Datasets: ImageNet, PASCAL (fine tuned after training on ImageNet)
Backbone: AlexNet
Settings
- ImageNet: fixing the extractor and retrain the classifier (softmax layer) by labels
- PASCAL: : (1) keeping the input grayscale by disregarding color information (Ours (gray)) and (2) modifying conv1 to receive a full 3-channel \(Lab\) input, initializing the weights on the \(ab\) channels to be zero (Ours (color)).
Summary
- For ImageNet, there is a \(6\%\) performance gap between color and grayscale inputs. Except for the 1st layer, representations from other deeper layers catch and outperform most methods, indicating that solving the colorization task encourages representations that linearly separate semantic classes in the trained data distribution
- On PASCAL, when conv1 is frozen, the network is effectively only able to interpret grayscale images.

The properties of network

Is it exploiting low-level cues?

Given a grayscale Macbeth color chart as input, it was unable to recover its colors.

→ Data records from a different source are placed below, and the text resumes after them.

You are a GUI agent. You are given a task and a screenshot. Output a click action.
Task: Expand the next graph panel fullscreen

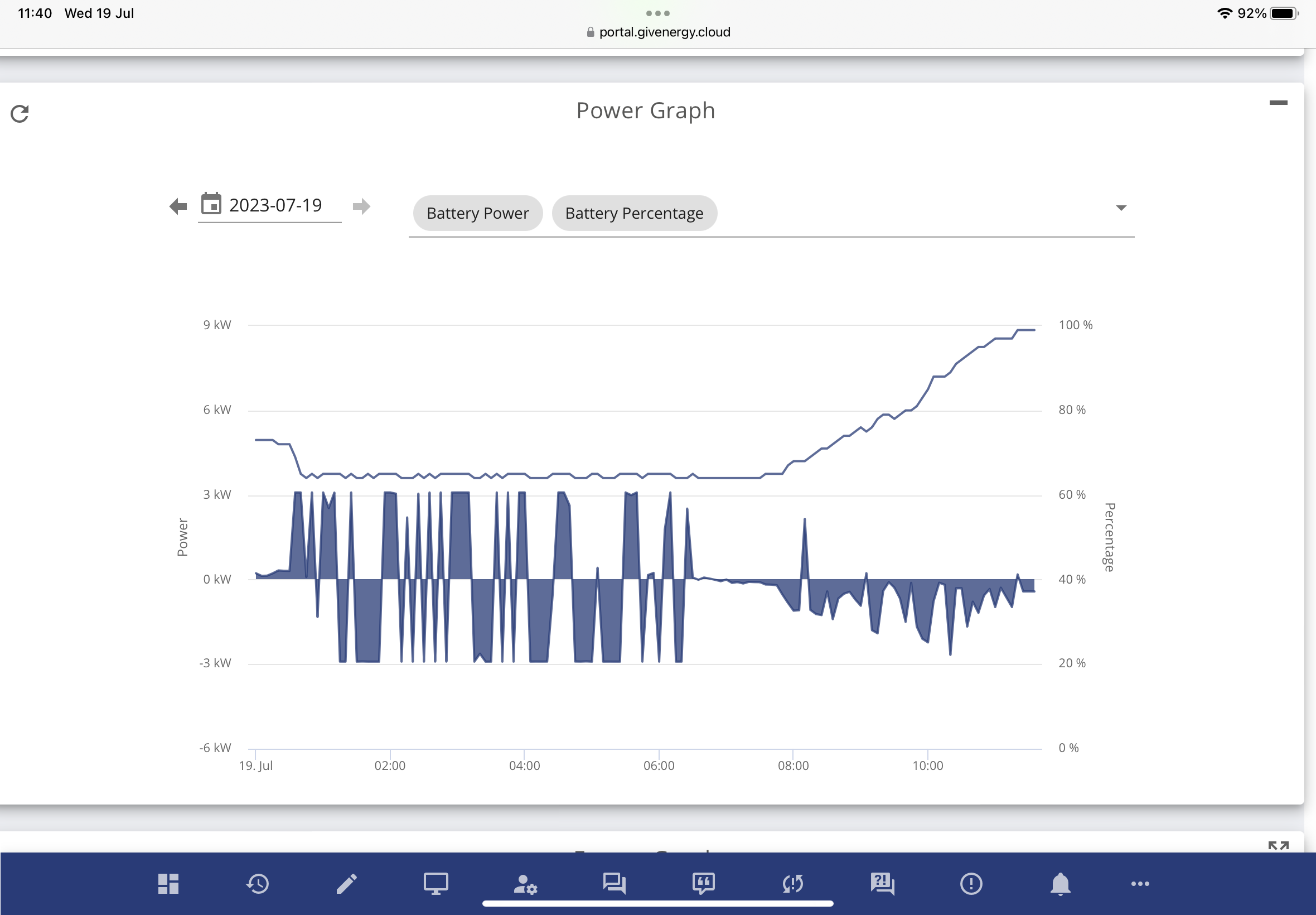point(1278,846)
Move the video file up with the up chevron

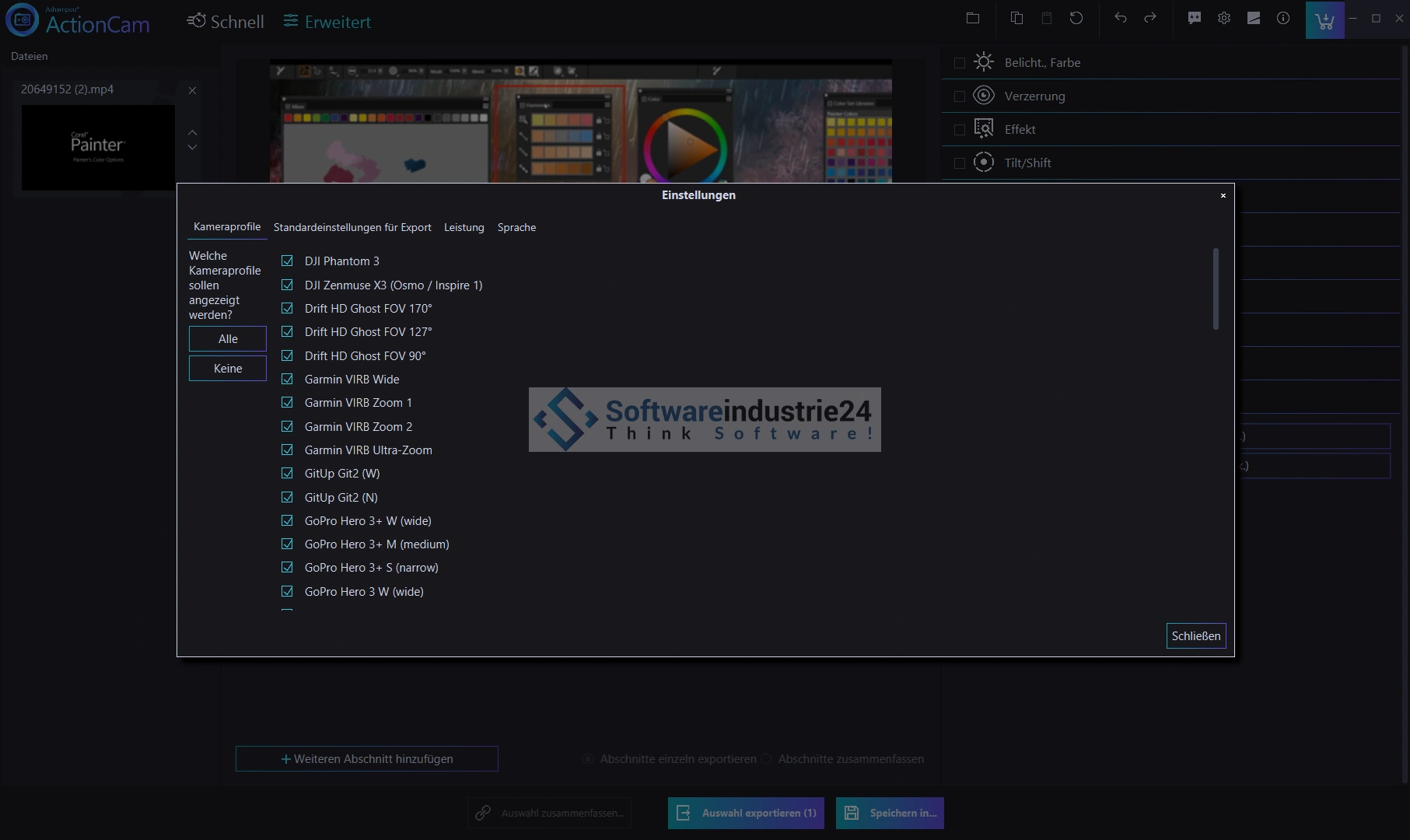click(x=193, y=132)
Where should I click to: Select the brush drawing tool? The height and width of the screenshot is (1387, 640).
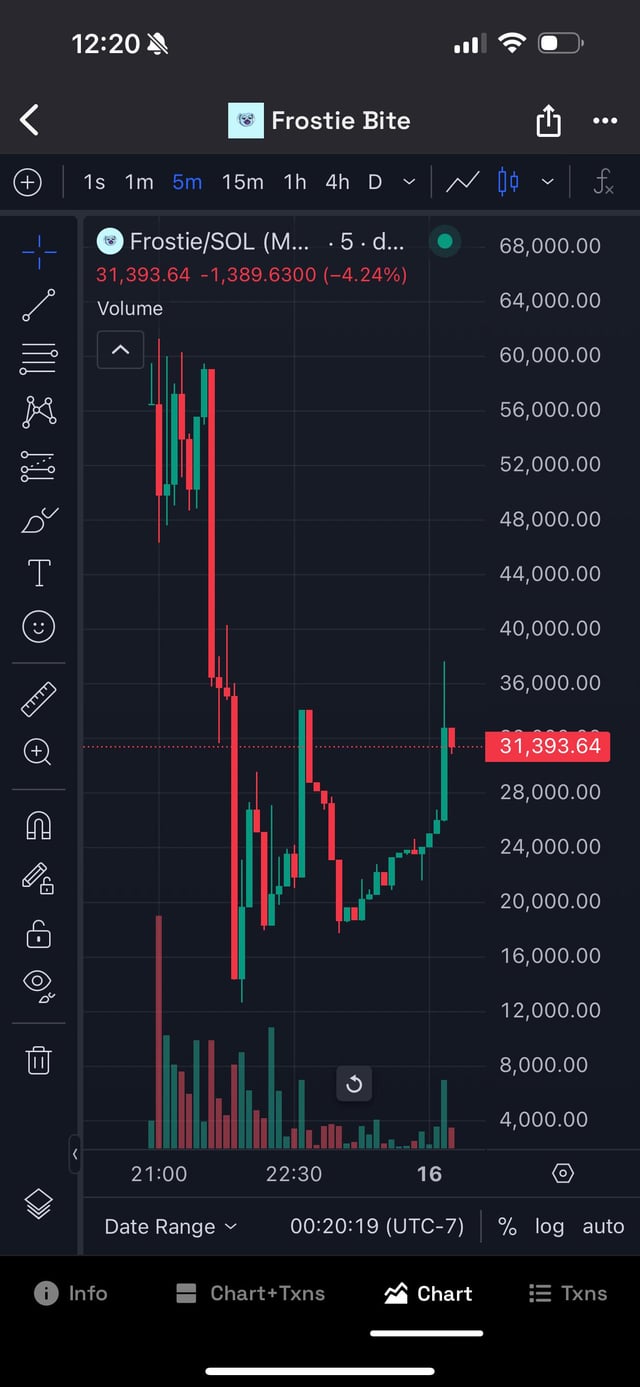tap(38, 519)
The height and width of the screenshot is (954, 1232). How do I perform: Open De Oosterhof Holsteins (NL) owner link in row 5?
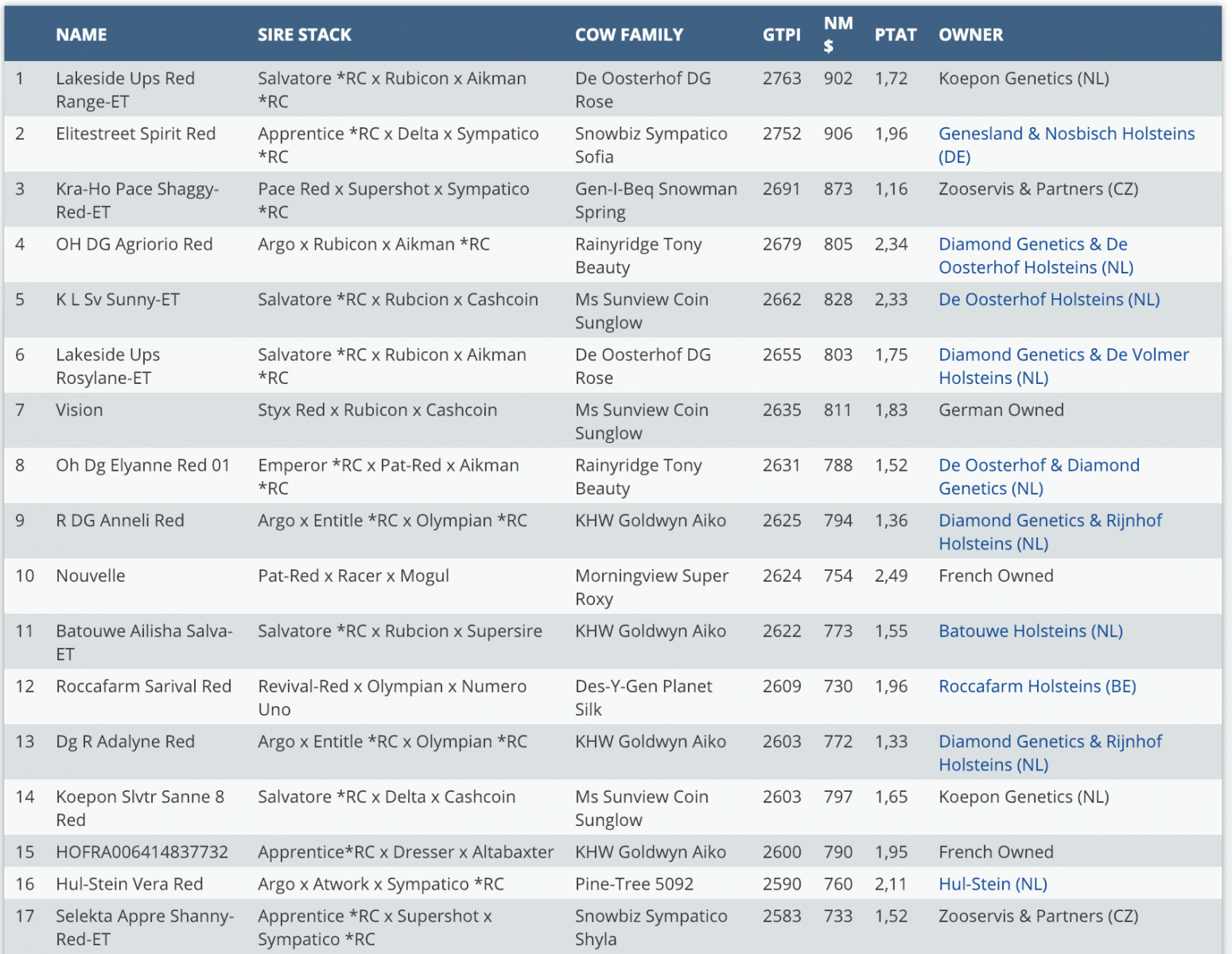pyautogui.click(x=1048, y=300)
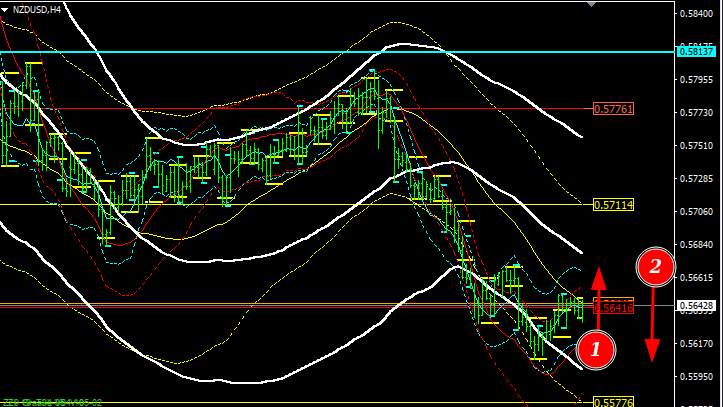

On the other hand, given two recognizable vegetables that are roughly isoluminant, the system is able to recover their color.
Does it learn multimodal color distributions ?

Take effective dilation ( the spacing at which consecutive elements of the convolutional kernel are evaluated, relative to the input pixels, and is computed by the product of the accumulated stride and the layer dilation) as the measurement. Through each convolutional block from conv1 to conv5, the effective dilation of the convolutional kernel is increased. From conv6 to conv8, the effective dilation is decreased

Conclusion

Designing an appropriate objective function that handles the multimodal uncertainty of the colorization problem and captures a wide diversity of colors
Introducing a novel framework for testing colorization algorithms, potentially applicable to other image synthesis tasks
Setting a new high-water mark on the task by training on a million color photos.
Introduce the colorization task as a competitive and straightforward method for self-supervised representation learning, achieving state-of-the-art results on several benchmarks.